Troubled Tikforce received $254,000 in the March quarter, indicating that if it can get its house in order the company might be able to move forward.

At the end of March the HR technology provider had just $48,000 in the bank — while expenses this quarter were expected to be nine times that figure.

It made $80,000 in the December quarter.

Tikforce said earlier in April it had received $1.2 million from a convertible note. The stock is still suspended from trade on the ASX, despite receiving the funds.

Tikforce (ASX:TKF) — a platform that performs background checks on employees — has had a number of stumbles this year such as shareholder requisitioned meetings trying to kick out the board.
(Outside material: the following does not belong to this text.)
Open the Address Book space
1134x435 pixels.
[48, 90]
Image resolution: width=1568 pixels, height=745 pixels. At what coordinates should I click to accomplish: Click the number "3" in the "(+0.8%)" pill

Those shareholders are now suing Tikforce over allegations it defaulted on another convertible note.

The company announced several times last year a deal with the government’s JobActive program worth up to $1.9 million that was variously described as a contract or a trial.

It then went dark on the deal — not mentioning it again after September.

Stockhead understands that Tikforce’s failure to announce it had lost the deal may arguably constitute grounds for default under the note.

Tikforce denies the JobActive deal was a contract, and denies there was any default.

The company has at least four contracts that Stockhead has confirmed to be still active.

It has lost contracts in the past however, which it has never told the market about, including one with Australia Post that it used extensively in IPO marketing, another with Davidson HR Consulting in 2016 which was torn up by the latter, and with Perth rideshare platform Kapuddle last year.

Tikforce has failed to respond to Stockhead questions on these issues on multiple occasions.